## Task requirements
Every single entry must be reproduced precisely.

◇ ◇ ◇ ◇ ◇ ◇ ◇

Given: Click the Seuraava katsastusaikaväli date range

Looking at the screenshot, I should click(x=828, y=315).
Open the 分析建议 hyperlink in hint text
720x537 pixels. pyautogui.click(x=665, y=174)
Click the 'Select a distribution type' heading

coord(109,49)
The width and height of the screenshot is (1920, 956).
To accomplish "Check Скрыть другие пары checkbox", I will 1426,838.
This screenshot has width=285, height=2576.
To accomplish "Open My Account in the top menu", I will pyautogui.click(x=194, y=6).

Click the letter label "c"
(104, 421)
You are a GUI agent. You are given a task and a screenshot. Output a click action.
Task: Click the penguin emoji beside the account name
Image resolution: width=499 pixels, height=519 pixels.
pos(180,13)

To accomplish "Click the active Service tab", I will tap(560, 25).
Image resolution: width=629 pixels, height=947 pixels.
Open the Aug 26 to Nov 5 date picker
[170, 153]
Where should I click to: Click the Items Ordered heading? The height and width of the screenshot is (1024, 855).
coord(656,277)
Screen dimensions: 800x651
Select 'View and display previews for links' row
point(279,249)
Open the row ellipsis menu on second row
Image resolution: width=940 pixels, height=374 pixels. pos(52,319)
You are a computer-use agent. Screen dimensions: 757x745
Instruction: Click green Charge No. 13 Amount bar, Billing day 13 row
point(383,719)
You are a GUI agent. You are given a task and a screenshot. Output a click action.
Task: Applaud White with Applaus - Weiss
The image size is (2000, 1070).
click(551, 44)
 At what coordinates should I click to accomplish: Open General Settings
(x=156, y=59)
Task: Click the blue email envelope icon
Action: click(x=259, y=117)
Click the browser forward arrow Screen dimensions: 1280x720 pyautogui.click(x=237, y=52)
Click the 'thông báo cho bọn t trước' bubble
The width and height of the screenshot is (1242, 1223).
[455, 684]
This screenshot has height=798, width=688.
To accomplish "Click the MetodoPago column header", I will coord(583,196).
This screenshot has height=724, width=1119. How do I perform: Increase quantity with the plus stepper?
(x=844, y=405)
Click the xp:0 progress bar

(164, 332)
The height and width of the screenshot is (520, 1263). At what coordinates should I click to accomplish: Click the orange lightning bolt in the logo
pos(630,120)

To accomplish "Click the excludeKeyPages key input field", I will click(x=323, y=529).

◇ ◇ ◇ ◇ ◇ ◇ ◇

## Answer to this problem
Given: Click the Seuraava katsastusaikaväli date range

Looking at the screenshot, I should click(x=828, y=315).
Open the 分析建议 hyperlink in hint text
720x537 pixels. pyautogui.click(x=665, y=174)
Click the 'Select a distribution type' heading

coord(109,49)
The width and height of the screenshot is (1920, 956).
To accomplish "Check Скрыть другие пары checkbox", I will 1426,838.
This screenshot has width=285, height=2576.
To accomplish "Open My Account in the top menu", I will pyautogui.click(x=194, y=6).

Click the letter label "c"
(104, 421)
You are a GUI agent. You are given a task and a screenshot. Output a click action.
Task: Click the penguin emoji beside the account name
Image resolution: width=499 pixels, height=519 pixels.
pos(180,13)

To accomplish "Click the active Service tab", I will tap(560, 25).
Image resolution: width=629 pixels, height=947 pixels.
Open the Aug 26 to Nov 5 date picker
[170, 153]
Where should I click to: Click the Items Ordered heading? The height and width of the screenshot is (1024, 855).
coord(656,277)
Screen dimensions: 800x651
Select 'View and display previews for links' row
point(279,249)
Open the row ellipsis menu on second row
Image resolution: width=940 pixels, height=374 pixels. pos(52,319)
You are a computer-use agent. Screen dimensions: 757x745
Instruction: Click green Charge No. 13 Amount bar, Billing day 13 row
point(383,719)
You are a GUI agent. You are given a task and a screenshot. Output a click action.
Task: Applaud White with Applaus - Weiss
The image size is (2000, 1070).
click(551, 44)
 At what coordinates should I click to accomplish: Open General Settings
(x=156, y=59)
Task: Click the blue email envelope icon
Action: click(x=259, y=117)
Click the browser forward arrow Screen dimensions: 1280x720 pyautogui.click(x=237, y=52)
Click the 'thông báo cho bọn t trước' bubble
The width and height of the screenshot is (1242, 1223).
[455, 684]
This screenshot has height=798, width=688.
To accomplish "Click the MetodoPago column header", I will coord(583,196).
This screenshot has height=724, width=1119. How do I perform: Increase quantity with the plus stepper?
(x=844, y=405)
Click the xp:0 progress bar

(164, 332)
The height and width of the screenshot is (520, 1263). At what coordinates should I click to accomplish: Click the orange lightning bolt in the logo
pos(630,120)

To accomplish "Click the excludeKeyPages key input field", I will click(x=323, y=529).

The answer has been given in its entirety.